#### [Requisitos da tarefa]
Por favor, reproduza na íntegra o excerto sobre o arquivamento e o reinício do inquérito, sem qualquer alteração.

Compulsados os autos verifica-se que, recebida tal certidão nos Serviços do Ministério Público desta comarca, tendo sido autuado o processo de inquérito, foi de imediato (no dia 24/10/2008) determinado o arquivamento dos autos, por inexistência de crime (cfr. fls. 26).

O Ministério Público, em despacho proferido no dia 3/11/2008, ponderando que a certidão havia sido remetida para “se averiguar da eventual responsabilidade criminal (ofensa à integridade física por negligência) e/ou contra-ordenacional”, determinou o “reinício” do inquérito e determinou a realização de diversas diligências (cfr. fls. 28).

Em tal despacho, o Ministério Público não deixou consignado porque razão “reiniciava o inquérito”, não tendo ponderado o facto de não ter sido apresentada queixa relativamente ao crime alegadamente indiciado.

#### [Material fornecido]

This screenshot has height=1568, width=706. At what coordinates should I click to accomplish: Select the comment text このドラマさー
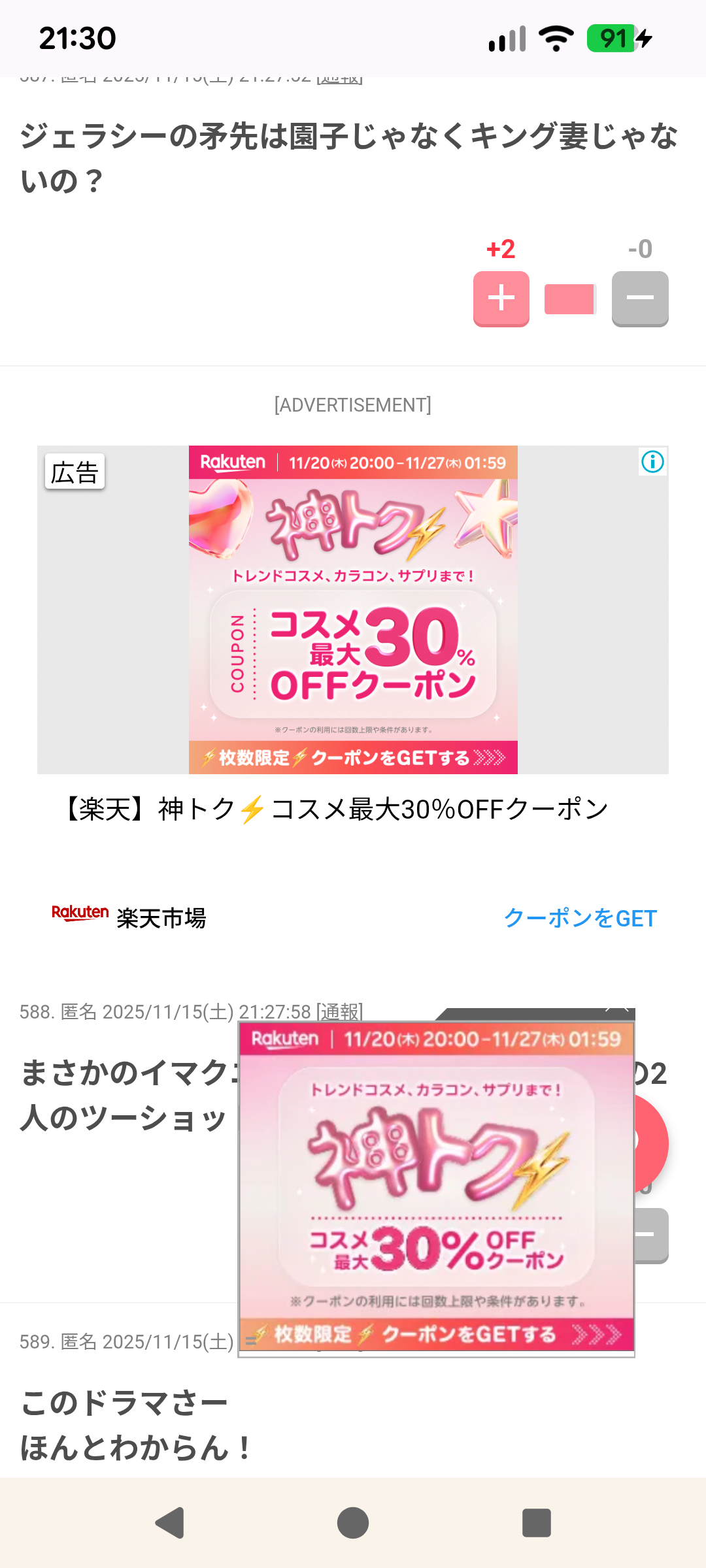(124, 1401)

#### [Resolução da tarefa]
Compulsados os autos verifica-se que, recebida tal certidão nos Serviços do Ministério Público desta comarca, tendo sido autuado o processo de inquérito, foi de imediato (no dia 24/10/2008) determinado o arquivamento dos autos, por inexistência de crime (cfr. fls. 26).

O Ministério Público, em despacho proferido no dia 3/11/2008, ponderando que a certidão havia sido remetida para “se averiguar da eventual responsabilidade criminal (ofensa à integridade física por negligência) e/ou contra-ordenacional”, determinou o “reinício” do inquérito e determinou a realização de diversas diligências (cfr. fls. 28).

Em tal despacho, o Ministério Público não deixou consignado porque razão “reiniciava o inquérito”, não tendo ponderado o facto de não ter sido apresentada queixa relativamente ao crime alegadamente indiciado.